--- Available data Enclosed Below ---

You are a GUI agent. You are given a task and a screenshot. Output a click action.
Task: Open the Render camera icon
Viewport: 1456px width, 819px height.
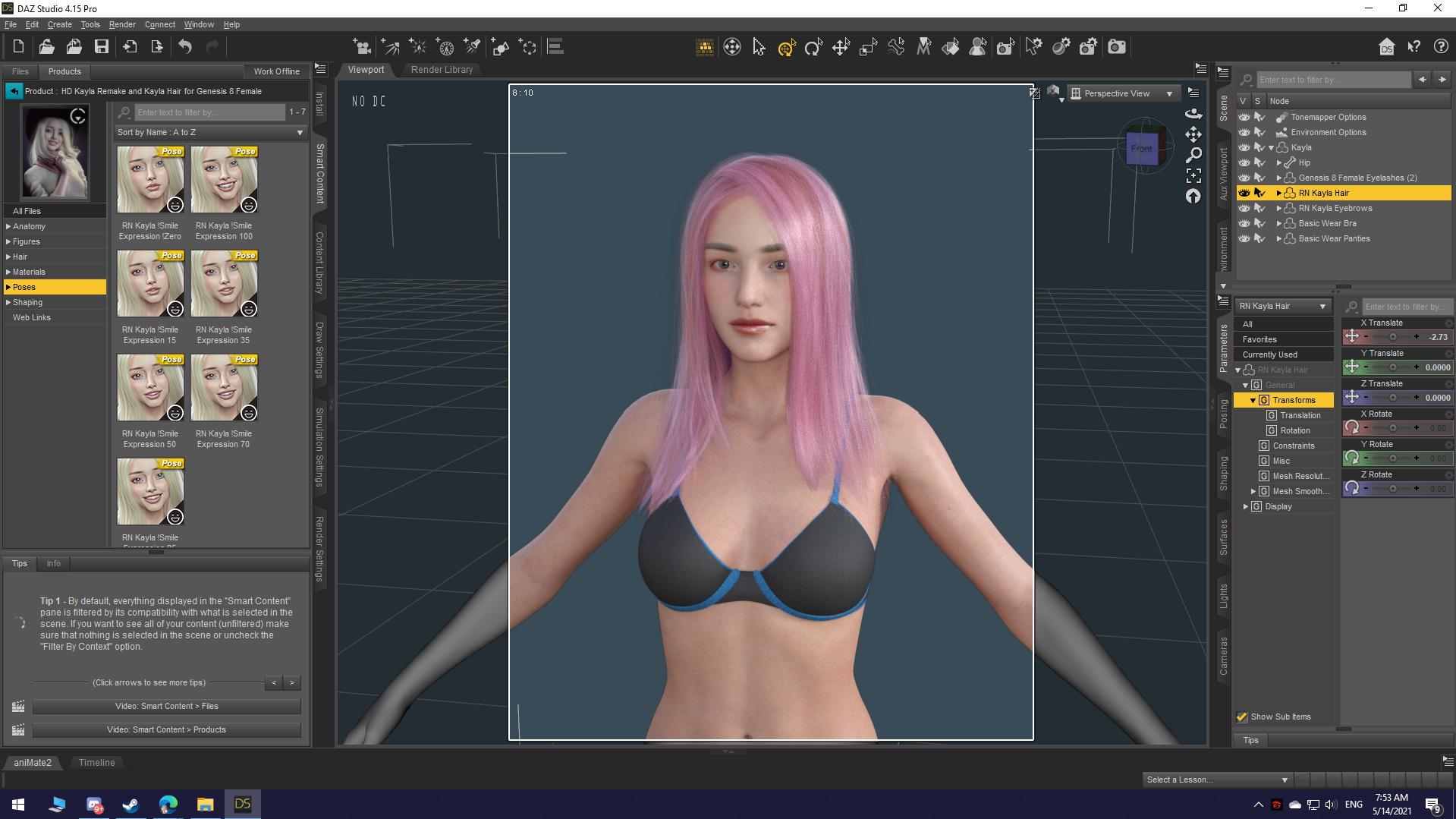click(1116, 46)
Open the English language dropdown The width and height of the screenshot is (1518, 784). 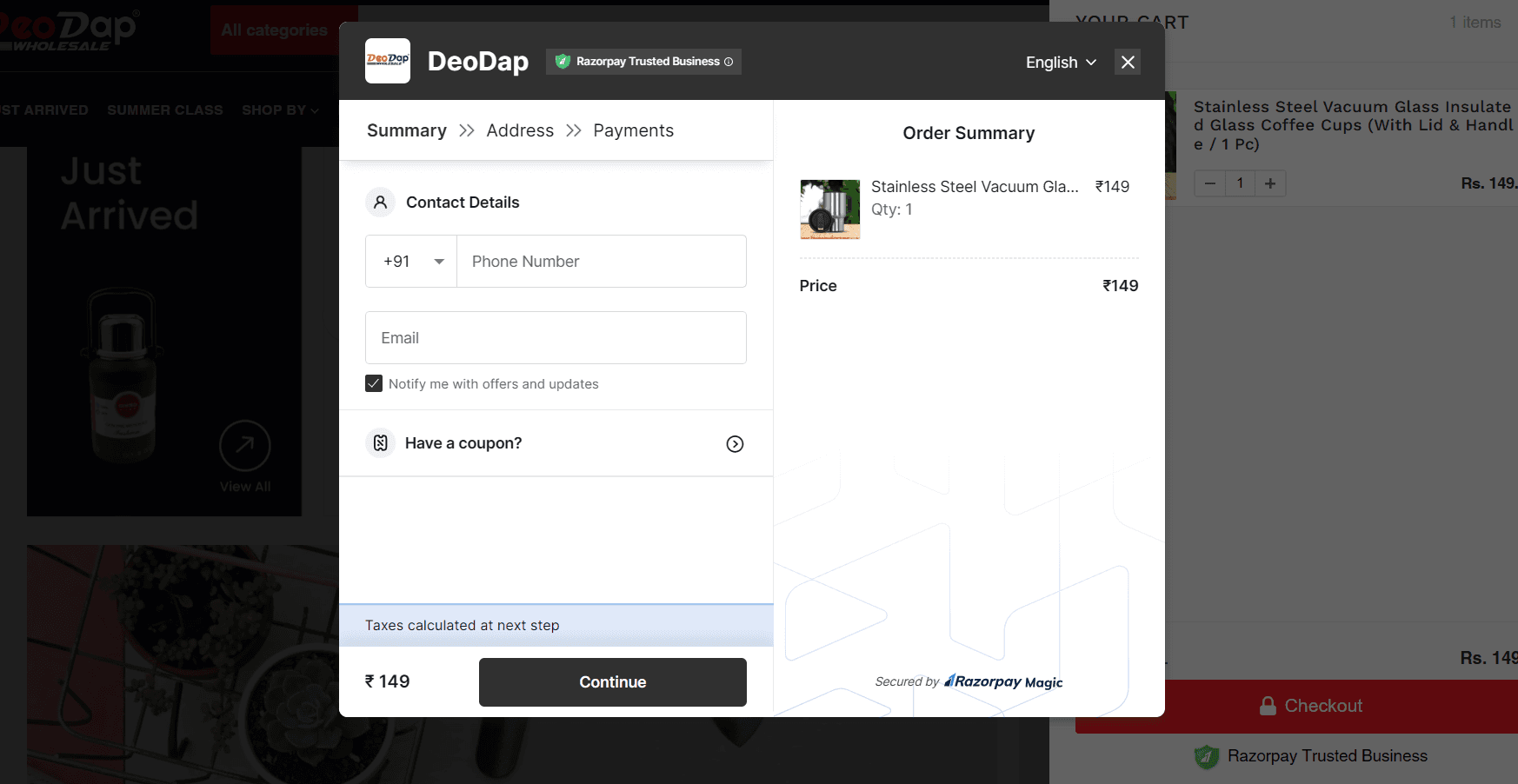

--- End of Enclosed Available data ---

→ What you should do
All the records need to be retyped word for word, except for the pictures.

→ Written response
You are a GUI agent. You are given a task and a screenshot. Output a click action.
Task: Open the Render camera icon
Viewport: 1456px width, 819px height.
click(1116, 46)
Open the English language dropdown The width and height of the screenshot is (1518, 784). 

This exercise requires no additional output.